▼▼▼
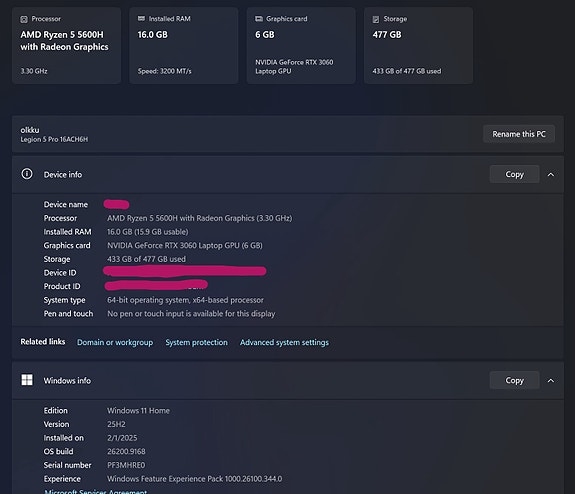
Task: Click the Device info header label
Action: [63, 175]
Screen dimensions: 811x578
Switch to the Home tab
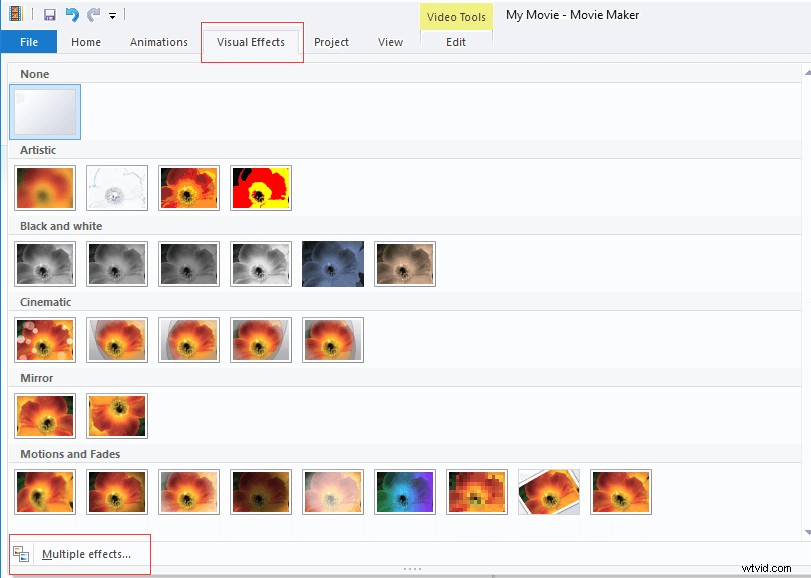coord(86,42)
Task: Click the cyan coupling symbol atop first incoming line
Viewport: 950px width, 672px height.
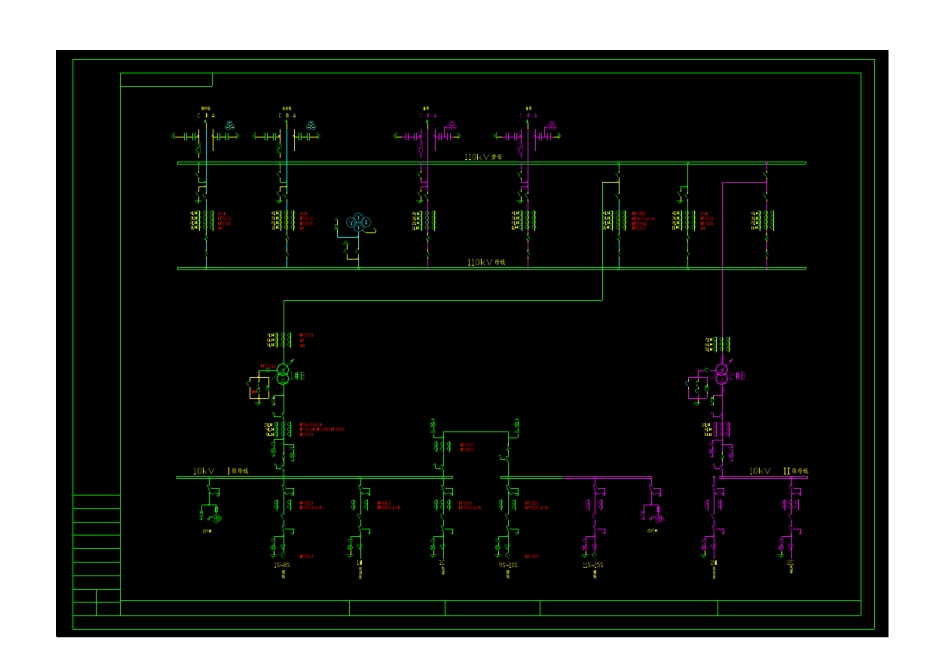Action: (230, 125)
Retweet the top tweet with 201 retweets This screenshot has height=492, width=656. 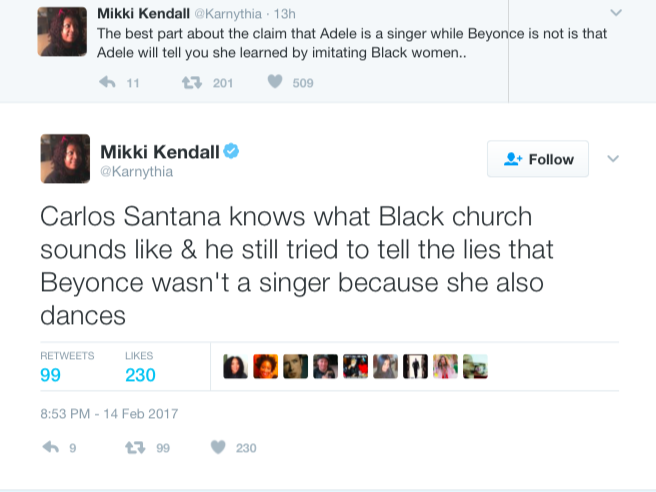(x=186, y=82)
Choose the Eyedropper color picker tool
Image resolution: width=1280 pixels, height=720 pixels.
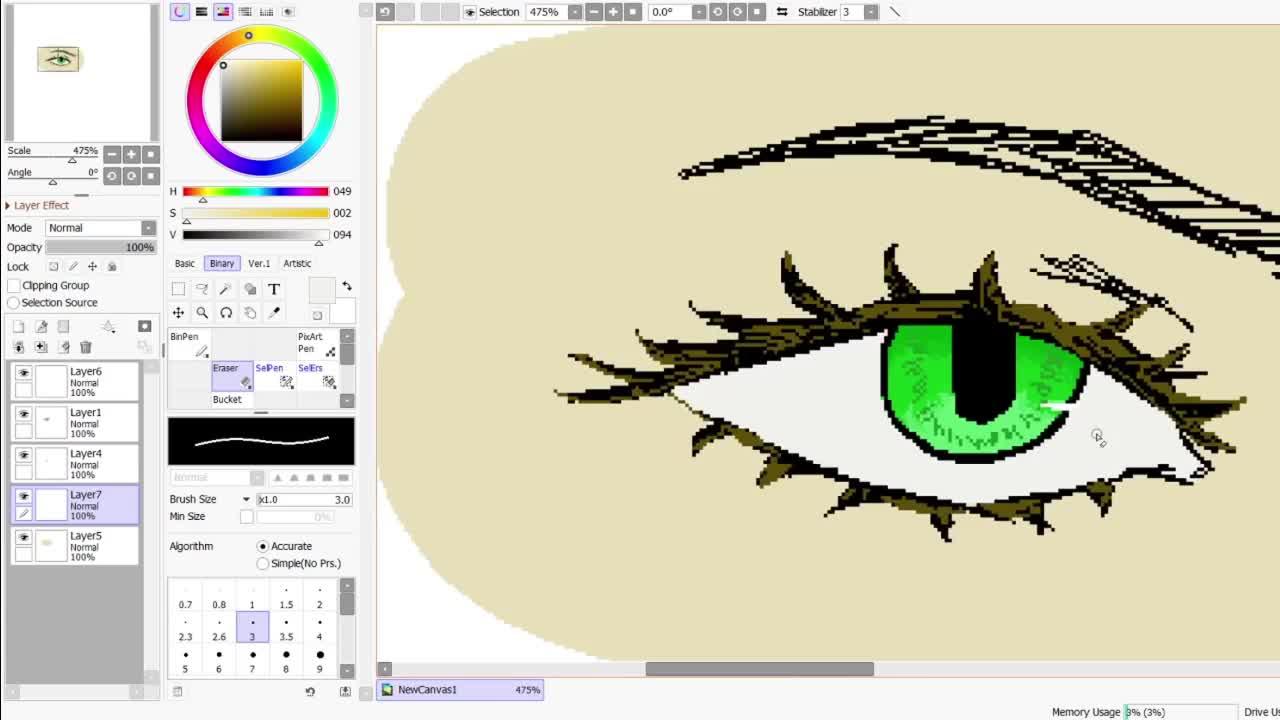click(274, 313)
▲▲▲
Reproduce the lines above, exactly and exclusively, from the line containing "Image resolution: width=1280" down to the last line, both included; pictures are not part of the copy.

Image resolution: width=1280 pixels, height=720 pixels.
click(274, 313)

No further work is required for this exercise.